Par un mémoire en défense, enregistré le 22 décembre 2025, le garde des sceaux, ministre de la justice conclut au rejet de la requête en faisant valoir qu’aucun des moyens de la requête n’est fondé.
II. Par une requête enregistrée le 14 août 2023 sous le n° 2308518 et deux mémoires, enregistrés le 5 octobre 2023 et le 23 décembre 2025, M. B… D… demande au tribunal :
1°) d’annuler la décision du 2 août 2023 par laquelle le garde des sceaux, ministre de la justice l’a révoqué de ses fonctions ;
2°) de mettre à la charge de l’Etat une somme de 3 000 euros en application de l’article L. 761 1 du code de justice administrative.
Il soutient que :
-
la décision est signée par une autorité incompétente ;
-
l’administration ne lui a pas notifié l’ouverture d’une procédure disciplinaire ;
-
le rapport de saisine du conseil de discipline est entaché d’irrégularités ;
-
il n’a pas reçu d’information sur la proposition de sanction faite au conseil de discipline ;
-
il existe un doute sérieux sur les griefs retenus à son encontre ;
-
l’arrêté n’est pas motivé ;
-
il ne pouvait faire l’objet d’une sanction pendant son accident de service ;
-
il n’a pas été en mesure de préparer sa défense dans des délais raisonnables ;
-
l’administration ne produit pas les éléments de la condamnation pénale sur laquelle elle se base et a manqué à son devoir d’impartialité ;
-
l’administration a violé les droits de la défense et le principe du contradictoire ;
-
la décision est fondée sur des faits inexacts, dénaturés ou inexistants ;
-
l’administration a violé le secret professionnel et a porté atteinte à ses droits fondamentaux.
Par un mémoire en défense, enregistré le 22 décembre 2025, le garde des sceaux, ministre de la justice conclut au rejet de la requête en faisant valoir qu’aucun des moyens de la requête n’est fondé.
Vu les autres pièces du dossier ;
Vu :
- le code général de la fonction publique ;
- le code des relations entre le public et l’administration ;
- le décret n° 84-961 du 25 octobre 1984 relatif à la procédure disciplinaire concernant les fonctionnaires de l’Etat
- le décret n° 2005-534 du 24 mai 2005 portant déconcentration en matière de recrutement et de gestion de certains personnels relevant du ministère de la justice ;
- le code de justice administrative.
Les parties ont été régulièrement averties du jour de l’audience.

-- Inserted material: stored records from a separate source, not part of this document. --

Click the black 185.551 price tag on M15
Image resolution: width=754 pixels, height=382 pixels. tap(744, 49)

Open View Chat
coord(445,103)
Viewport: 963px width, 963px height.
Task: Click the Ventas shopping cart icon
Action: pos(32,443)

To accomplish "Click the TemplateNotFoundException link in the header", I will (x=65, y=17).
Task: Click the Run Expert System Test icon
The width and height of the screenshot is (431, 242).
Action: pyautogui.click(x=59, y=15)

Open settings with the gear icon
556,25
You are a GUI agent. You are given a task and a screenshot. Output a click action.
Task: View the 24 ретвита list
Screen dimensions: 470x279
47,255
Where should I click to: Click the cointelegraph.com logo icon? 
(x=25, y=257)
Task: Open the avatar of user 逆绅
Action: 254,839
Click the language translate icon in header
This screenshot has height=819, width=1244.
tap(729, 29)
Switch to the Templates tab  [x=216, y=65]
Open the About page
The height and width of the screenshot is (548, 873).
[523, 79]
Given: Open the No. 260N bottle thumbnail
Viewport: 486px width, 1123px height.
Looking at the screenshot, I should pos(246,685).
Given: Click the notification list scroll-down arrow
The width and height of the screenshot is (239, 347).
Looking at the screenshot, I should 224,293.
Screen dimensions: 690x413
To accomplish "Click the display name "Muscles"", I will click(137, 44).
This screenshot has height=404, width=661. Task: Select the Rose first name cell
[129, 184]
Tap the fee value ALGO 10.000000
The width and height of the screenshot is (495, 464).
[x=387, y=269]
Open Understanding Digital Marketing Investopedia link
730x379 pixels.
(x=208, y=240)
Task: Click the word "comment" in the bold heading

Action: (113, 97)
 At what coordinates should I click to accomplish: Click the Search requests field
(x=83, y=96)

Ont été entendus au cours de l’audience publique :
- le rapport de Mme Iffli,
- les conclusions de Mme Deleplancque, rapporteure publique, les parties n’étant ni présentes, ni représentées.
Considérant ce qui suit :
M. B… D…, alors qu’il était directeur des services de la protection judiciaire et de la jeunesse au sein de l’établissement de placement éducatif du Val-de-Marne a été dénoncé pour des faits présentant un caractère sexuel, par une lettre du 4 mars 2022. A la suite de cette dénonciation, il a fait une déclaration d’accident de service. Le 12 juillet 2022, le comité médical s’est prononcé en faveur de l’imputabilité au service de cet accident. Par une décision en date du 28 juillet 2022, le directeur interrégional de la protection judiciaire de la jeunesse a rejeté sa demande de reconnaissance d’accident de service. Par un jugement en date du 17 avril 2023, le tribunal correctionnel de Créteil l’a condamné à 24 mois d’emprisonnement dont 12 mois avec sursis et à une peine complémentaire d’interdiction définitive d’exercer dans la fonction publique. Par une décision du 2 août 2023, le garde des sceaux, ministre de la justice a décidé, après avis du conseil de discipline, de le révoquer. Par une première requête n° 2208672, M. D… a demandé l’annulation de la décision du 28 juillet 2022 rejetant sa demande de reconnaissance d’accident de service. Par une seconde requête n° 2308518, M. D… a demandé l’annulation de la décision du 2 août 2023 le révoquant de ses fonctions.
Sur la jonction
Les requêtes n°s2208672 et 2308518 concernent la situation d’un même agent public et ont fait l’objet d’une instruction commune. Il y a donc lieu de les joindre pour y statuer par un seul jugement.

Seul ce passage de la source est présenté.